The Tower – past and present
The world's very first television tower is to be found in Stuttgart. For 60 years now the 217-metre-high tower has defied wind and weather. When building commenced, many of Stuttgart's inhabitants were doubtful as to whether the first ever tower to be constructed from reinforced concrete would hold.
After a construction period lasting 20 months, the Stuttgart Television Tower was inaugurated on 5th February 1956. It became a prototype that was imitated and refined all over the world – from Frankfurt and Dortmund to Johannesburg and Wuhan in China.

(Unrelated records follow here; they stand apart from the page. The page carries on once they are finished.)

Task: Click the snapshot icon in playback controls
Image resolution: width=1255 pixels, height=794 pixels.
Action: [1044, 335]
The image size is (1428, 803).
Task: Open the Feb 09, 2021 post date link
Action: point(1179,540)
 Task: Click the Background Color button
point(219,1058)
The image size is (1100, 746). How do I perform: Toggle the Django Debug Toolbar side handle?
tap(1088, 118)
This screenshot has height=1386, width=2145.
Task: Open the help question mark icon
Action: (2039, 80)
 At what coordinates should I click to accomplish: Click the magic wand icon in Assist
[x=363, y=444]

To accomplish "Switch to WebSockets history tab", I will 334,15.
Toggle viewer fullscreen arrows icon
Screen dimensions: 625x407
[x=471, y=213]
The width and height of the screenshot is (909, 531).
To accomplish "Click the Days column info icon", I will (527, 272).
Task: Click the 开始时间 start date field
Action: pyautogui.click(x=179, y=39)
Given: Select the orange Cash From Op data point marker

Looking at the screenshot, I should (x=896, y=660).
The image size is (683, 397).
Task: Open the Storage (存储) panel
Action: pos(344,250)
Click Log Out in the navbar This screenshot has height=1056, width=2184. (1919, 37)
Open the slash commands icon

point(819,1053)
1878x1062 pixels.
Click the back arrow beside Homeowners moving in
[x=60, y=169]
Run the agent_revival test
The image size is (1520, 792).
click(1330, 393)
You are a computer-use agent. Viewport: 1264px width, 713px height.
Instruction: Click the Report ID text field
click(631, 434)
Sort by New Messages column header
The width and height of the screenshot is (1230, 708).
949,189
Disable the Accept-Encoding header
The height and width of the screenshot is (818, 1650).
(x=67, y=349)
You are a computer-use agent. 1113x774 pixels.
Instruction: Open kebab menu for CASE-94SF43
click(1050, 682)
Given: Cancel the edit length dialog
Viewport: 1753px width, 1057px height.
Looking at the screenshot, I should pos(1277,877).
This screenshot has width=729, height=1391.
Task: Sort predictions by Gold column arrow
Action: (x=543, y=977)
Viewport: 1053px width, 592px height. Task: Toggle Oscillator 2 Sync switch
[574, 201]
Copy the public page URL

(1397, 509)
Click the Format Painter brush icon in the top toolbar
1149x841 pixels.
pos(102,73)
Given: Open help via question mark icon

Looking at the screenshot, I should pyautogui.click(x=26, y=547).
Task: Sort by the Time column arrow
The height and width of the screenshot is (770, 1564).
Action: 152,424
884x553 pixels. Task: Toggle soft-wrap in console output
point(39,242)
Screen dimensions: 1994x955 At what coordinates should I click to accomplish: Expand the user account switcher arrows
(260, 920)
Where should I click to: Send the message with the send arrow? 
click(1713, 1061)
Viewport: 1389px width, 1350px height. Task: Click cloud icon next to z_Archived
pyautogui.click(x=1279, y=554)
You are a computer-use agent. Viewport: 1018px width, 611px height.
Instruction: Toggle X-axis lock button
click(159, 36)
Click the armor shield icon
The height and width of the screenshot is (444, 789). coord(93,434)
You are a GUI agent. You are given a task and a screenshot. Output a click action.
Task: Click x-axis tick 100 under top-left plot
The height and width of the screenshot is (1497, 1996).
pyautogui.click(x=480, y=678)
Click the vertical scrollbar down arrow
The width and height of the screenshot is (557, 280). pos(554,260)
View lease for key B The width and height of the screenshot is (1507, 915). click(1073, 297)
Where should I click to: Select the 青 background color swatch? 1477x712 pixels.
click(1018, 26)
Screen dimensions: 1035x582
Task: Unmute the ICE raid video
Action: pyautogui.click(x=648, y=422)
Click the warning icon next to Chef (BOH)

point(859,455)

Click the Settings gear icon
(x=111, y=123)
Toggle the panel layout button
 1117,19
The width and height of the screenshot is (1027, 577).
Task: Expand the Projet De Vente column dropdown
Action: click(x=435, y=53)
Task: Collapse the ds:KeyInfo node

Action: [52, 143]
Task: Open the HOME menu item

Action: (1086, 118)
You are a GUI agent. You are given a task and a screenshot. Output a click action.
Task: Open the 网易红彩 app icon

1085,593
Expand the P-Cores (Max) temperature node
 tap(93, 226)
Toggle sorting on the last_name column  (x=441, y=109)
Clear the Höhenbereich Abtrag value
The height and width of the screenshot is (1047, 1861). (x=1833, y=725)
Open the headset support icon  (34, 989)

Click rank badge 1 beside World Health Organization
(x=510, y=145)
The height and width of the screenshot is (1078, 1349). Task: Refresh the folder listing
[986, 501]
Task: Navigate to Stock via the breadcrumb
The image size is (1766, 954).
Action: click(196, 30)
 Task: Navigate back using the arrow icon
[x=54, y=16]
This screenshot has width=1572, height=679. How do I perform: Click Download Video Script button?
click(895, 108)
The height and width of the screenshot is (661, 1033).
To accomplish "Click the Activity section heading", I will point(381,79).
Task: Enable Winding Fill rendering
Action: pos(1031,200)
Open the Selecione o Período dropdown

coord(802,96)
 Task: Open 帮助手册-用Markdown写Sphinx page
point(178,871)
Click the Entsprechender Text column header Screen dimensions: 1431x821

A tower not just for technology
Originally the Süddeutscher Rundfunk (South German Broadcasting Company) had planned to install its antennas on top of a 200-metre-high, guyed iron lattice mast. However, Professor Fritz Leonhardt, the famous Stuttgart bridge builder and structural engineer, proposed a concrete tower instead. His concept was not only an innovation from the constructional point of view, but also because he suggested using it for tourism and catering purposes. Thus an aesthetic tower came into being which incorporated an almost circular cylindrical pod with an observation deck, restaurant and transmitter technology. The costs of construction, 4.2 million marks, were recouped within the space of five years from the takings in admission charges.
Today a Stuttgart landmark
Today the Television Tower is one of Stuttgart's best-known landmarks. No other place in Stuttgart can compete with the impressive panoramic views which the Tower affords over the city, the vineyards of the Neckar Valley and the Swabian countryside as far as the Alb, the Black Forest and the Odenwald.